People Power Matters: The Public Option Lives!
Monday 26 October 2009
In spite of the best efforts of the insurance industry and their followers in Congress and the media, it is still very possible that the health reform bill passed by Congress will include a robust public plan. This is a case where the simple facts and persistent grassroots pressure may overcome the political power of a major industry.
If the bill passes with a serious public plan, it could make an enormous difference for the future of health care in the United States. However, the fact that the public option is even on the table at this point, after all the political experts had counted it out, shows the enormous potential for popular pressure to influence policy debates in this country.
The basic story is that President Obama and the Democratic leadership in Congress had always been lukewarm in their support of a public plan. President Obama had included it in his original proposal, but has made it clear on numerous occasions that he did not view it as an essential part of his health care plan.
Of course, that is not the way that presidents get measures passed that they really want. President Clinton never said that he didn't view NAFTA as being a big part of his trade policy. President Bush didn't say that Congressional authorization of the Iraq war was a relatively small matter in his larger foreign policy agenda. President Obama's statements, that a public option was not essential, were an invitation to Congress to give him a bill that did not include a public plan.

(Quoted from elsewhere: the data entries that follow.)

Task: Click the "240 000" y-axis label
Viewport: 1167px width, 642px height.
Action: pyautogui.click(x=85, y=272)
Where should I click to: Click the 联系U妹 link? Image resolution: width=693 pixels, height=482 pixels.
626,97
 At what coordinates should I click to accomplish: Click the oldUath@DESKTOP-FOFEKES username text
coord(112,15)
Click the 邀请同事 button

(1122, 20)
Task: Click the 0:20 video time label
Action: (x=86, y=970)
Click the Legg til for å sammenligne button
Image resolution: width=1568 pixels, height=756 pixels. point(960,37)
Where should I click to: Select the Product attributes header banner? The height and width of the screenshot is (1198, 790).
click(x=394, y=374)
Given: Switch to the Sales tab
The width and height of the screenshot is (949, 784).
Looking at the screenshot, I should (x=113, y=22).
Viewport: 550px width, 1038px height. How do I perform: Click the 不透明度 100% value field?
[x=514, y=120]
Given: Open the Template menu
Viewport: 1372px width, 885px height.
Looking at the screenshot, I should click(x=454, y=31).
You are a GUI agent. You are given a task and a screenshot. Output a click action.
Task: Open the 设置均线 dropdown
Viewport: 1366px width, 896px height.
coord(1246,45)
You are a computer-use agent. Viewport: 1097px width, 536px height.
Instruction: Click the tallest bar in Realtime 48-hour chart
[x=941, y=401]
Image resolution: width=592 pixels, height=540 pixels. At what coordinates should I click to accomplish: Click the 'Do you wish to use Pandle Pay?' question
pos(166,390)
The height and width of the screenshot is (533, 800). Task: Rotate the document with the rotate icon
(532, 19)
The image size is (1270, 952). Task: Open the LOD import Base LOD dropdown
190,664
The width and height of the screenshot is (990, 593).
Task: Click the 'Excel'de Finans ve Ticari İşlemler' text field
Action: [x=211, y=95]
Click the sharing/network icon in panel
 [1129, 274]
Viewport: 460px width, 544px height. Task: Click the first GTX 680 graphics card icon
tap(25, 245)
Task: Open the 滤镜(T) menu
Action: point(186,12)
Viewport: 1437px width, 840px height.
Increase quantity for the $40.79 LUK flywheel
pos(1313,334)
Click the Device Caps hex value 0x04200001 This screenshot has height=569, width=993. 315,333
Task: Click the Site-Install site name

This could have been the end of the story for a public plan, except for the determined efforts of progressive activists to insist that Congress include a public plan. While the plan's opponents argued that the leadership did not have the 60 votes needed in the Senate to end a filibuster, public plan supporters pointed out that public plan opponents did not have the 218 votes needed in the House to get a health care plan approved without a public option. The logic was simple, if progressive members in the House refused to back a health care bill without a public plan, then any health care bill that passes Congress would have to include a public option. A large coalition of progressive groups kept up the pressure, insisting that Democrats in the House insist that any bill include a public option. They bombarded members with phone calls, faxes, emails and staged protests and organized petitions. This coalition was helped by polls that consistently show a large majority of the public support giving people the option to join a Medicare-type public plan. In fact, a recent New York Times poll showed people supporting a public option by a margin of 65 to 26 percent. The same poll showed that overall health care reform package losing by a small margin.
Supporters of a public plan have also been helped by the facts. The Congressional Budget Office's analysis shows that a robust public plan, with rates tied to Medicare rates, can save $100 billion over the next decade. This is a substantial portion of the money needed to cover the cost of the health care bill. Given the popular support for a public plan and the evidence that it could save substantial amounts of money, it is clear that opponents of a public option are not responding to constituents or concerns over costs.
The sustained pressure from progressives seems to have firmed support for a public plan in the House, but there is still the issue of getting 60 votes in the Senate. Here, it is important to make a distinction that the media and political pundits have tried to hide. It is not necessary to get 60 senators who will support a public plan. It is necessary to get 60 senators who will allow the Senate to vote on a public plan. This is very different.
Until recently, filibusters were unusual. It was standard practice for a senator to support cloture - allowing a piece of legislation to come up for a vote - but then to vote against the bill itself. Filibusters were reserved for extraordinary issues that members of the Senate felt were especially important.
Currently, Democrats have 60 seats in the Senate. This means that the party just needs its members to allow the central piece of its president's legislative agenda to come to a vote. That should not require too much party discipline; after all, the senators could still vote against the bill itself.
It's too early to know if this "no filibuster" path will succeed, but the fact that a public plan is still in the mix is a testament to the ability of grassroots activists to move the national political agenda. The political insiders will do their best to deny it, but political pressure from the masses can and does make a difference. It has made a difference in the debate over health care and it can make a difference in other areas. Let's see what a little grassroots activism can do for the Wall Street banks.